The marked uptick in violence is weighing heavily on Bogota’s much-vaunted economic reactivation further weighing on an economy deeply damaged by the pandemic, with 2020 gross domestic product shrinking nearly 7%. The risks posed by rising violence and deteriorating security, particularly in rural regions, are adversely affecting Bogota’s push to bolster investment in exploration for hydrocarbons. Colombia’s low proved crude oil reserves (Spanish) of 1.8 billion barrels only have a short production life of just over six years. Those numbers underscore the urgency with which Colombia must boost exploration activities if any new significant petroleum discoveries are to be made, with no major onshore oil finds occurring over the last decade.

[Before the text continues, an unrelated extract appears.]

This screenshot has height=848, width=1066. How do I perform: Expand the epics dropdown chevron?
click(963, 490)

President Duque’s reluctance to implement the FARC peace treaty and escalating violence, as well as lawlessness since he took office in August 2018, is weighing heavily on Colombia’s economy. Rising violence, notably in rural regions is directly impacting Colombia’s oil industry. This along with political turmoil engulfing the Andean nation, combined with the oil industry disintegrating social license, is responsible for protests and violent attacks upon the industry which are impacting operations and production.

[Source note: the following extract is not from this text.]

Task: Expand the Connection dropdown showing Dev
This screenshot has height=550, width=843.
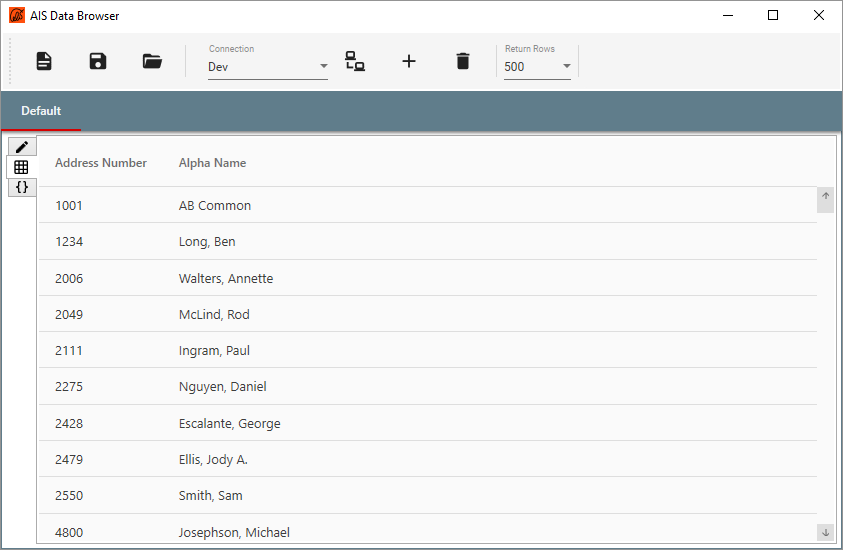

Those developments along with Colombia’s high breakeven price, which averages up to $45 per barrel and is higher than offshore Guyana, Suriname, and Brazil, are deterring urgently required investment needed to boost exploration and development activities. While civil war, on a scale reminiscent of the 1980s and 1990s, is unlikely not to return to Colombia, a deteriorating security situation and rising violence will impact the strife-torn county’s economically crucial oil industry.